Last rains in late October and early November We prepared a feast for the Iberian pig, which has just started its montanera season, the last ninety days of his life before his sacrifice.
“Extremadura grasslands are full of acorns,” he celebrates Demetrio Arias, CEO of Extrem, Company of ham, shoulder, loin, chorizo and sausages from 100% Iberian pigs, as well as dried Iberian products of Extremadura Origin produces a variety of fresh Iberian meats: feathers, secrets, acorn hunts and organic meat.
Two-year-old animals now face the final stage of their lives become distinguished morsels on a diet rich in fat and sugar, surrounded by a stress-free environment pastures, holm oaks, cork oaks and waterholes Where is the mud thrown?
Extraordinary Montanera
Arias says 12,000 Extreme Iberian pigs resting in the green, wide fields of Extremadura gobbled up the first acorns to fall from cork oaks and holm oaks in a montanera that was expected to be spectacular despite the extreme heat wave that has smothered Spain this summer. , Happy “For the quality of the fruit from oak trees, which this year produced large numbers of acorns rich in sugar and oil.”

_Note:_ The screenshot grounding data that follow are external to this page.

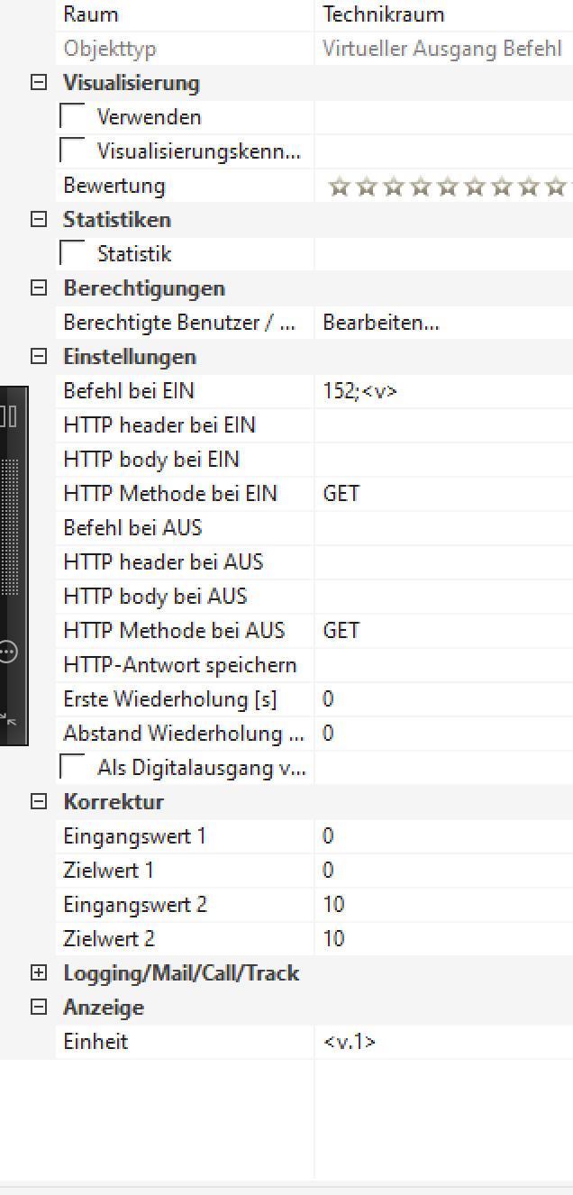This screenshot has width=573, height=1195.
Task: Click the collapse arrows icon on dark panel
Action: [x=8, y=718]
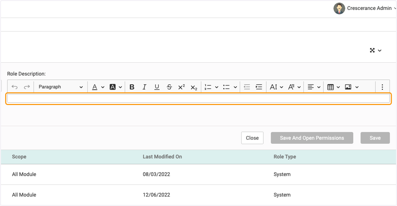Image resolution: width=397 pixels, height=206 pixels.
Task: Show more toolbar items via three dots
Action: pyautogui.click(x=382, y=87)
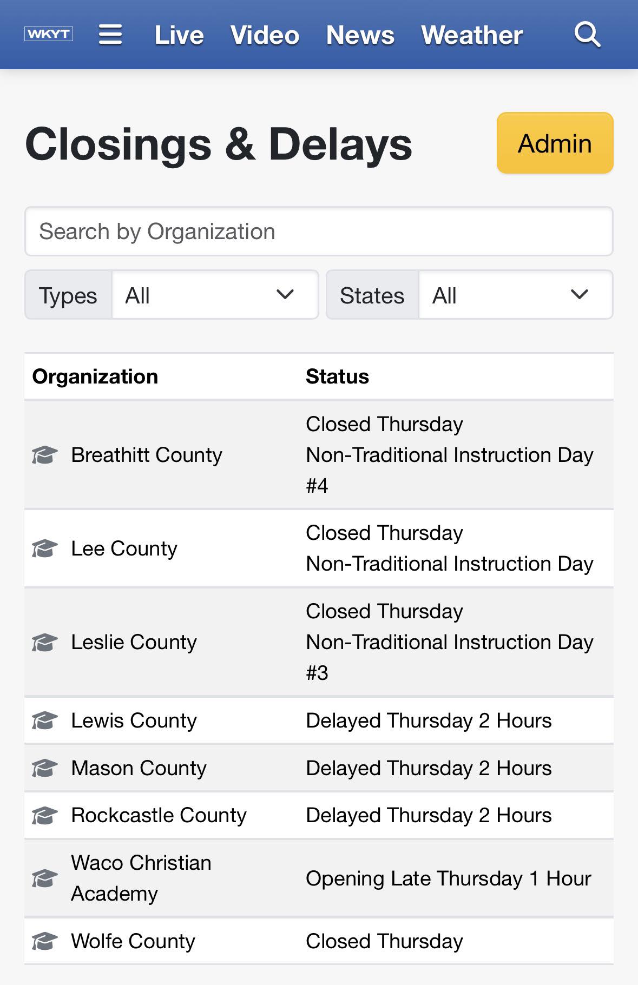The width and height of the screenshot is (638, 985).
Task: Click graduation cap icon beside Breathitt County
Action: (x=44, y=455)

70% of the quality of the meat of these pigs depends on their nutrition and, above all, This three-month montanera period is when the animal’s body fat changes.
Recent heavy rains recorded in Extremadura They made the acorn grow very well and gain a lot of weight, Therefore, it has more sugar (starch), it has more fat (rich mainly in oleic acid), and its shell is thinner, making it easier for the animal to peel it before eating it.

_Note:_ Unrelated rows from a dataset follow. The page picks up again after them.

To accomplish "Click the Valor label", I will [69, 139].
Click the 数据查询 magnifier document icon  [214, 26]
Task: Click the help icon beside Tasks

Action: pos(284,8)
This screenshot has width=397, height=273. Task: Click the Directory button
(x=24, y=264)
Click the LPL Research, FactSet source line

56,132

Each pig eats on this company’s 18,000 hectares of pasture Up to 12 kilos of acorns are planted per day and require an area of 1.5 hectares allowing you to gain one pound per day while fixing significant amounts in your fat tissue. polyphenols, tocopherols and other natural antioxidants.
“An Iberian pig enters the Montanera weighing up to 115 kilos and From then on, he must gain weight on acorns and grass. minimum 46 kilos,” adds Demetrio Arias.

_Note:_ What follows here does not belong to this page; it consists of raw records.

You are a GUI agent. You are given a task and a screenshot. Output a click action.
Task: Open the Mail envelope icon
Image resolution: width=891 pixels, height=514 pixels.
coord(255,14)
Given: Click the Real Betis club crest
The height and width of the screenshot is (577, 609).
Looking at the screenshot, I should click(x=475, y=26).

The animals roam freely across the landscape, traveling up to 14 kilometers a day in search of valuable acorns. They peel it with their lips to throw away the shell. The feast is completed with wild fruits, roots, mushrooms, aromatic herbs, small insects and nuts. During this time, herds graze under holm oaks and cork oaks, bask in the sun and get muddy in ponds.
First they eat with appetite, But when they consume fresh, sweet, large acorns full of excellent oleic acid, they become lazier, According to a study conducted at the Juan Ramón Jiménez hospital in Huelva, it is very beneficial for people’s cardiovascular health because it induces a good mood.
Extremadura on the plate
“A pig can eat about 900 kilos” acorns and 330 kilos of grass During the presentation of the “Extremadura on a plate” campaign, the Extrem manager insists, “along the montanera before being sacrificed.” A limited collection of two plates and two trays, handmade by the company Cerámicas Anoru, inspired by the cuisine of chef Toño Pérez (Relais & Châteaux Atrium, three Michelin stars) It was drawn by artist Mercedes Bellido, a tribute to the cuisine of Extremaduras..
Pérez has four culinary stories he tells These are what inspired Mercedes Bellido’s lines and later evolved into ceramic plates and trays: pastoral and monastic kitchens, the Alcántara recipe book and Alentejo cuisine.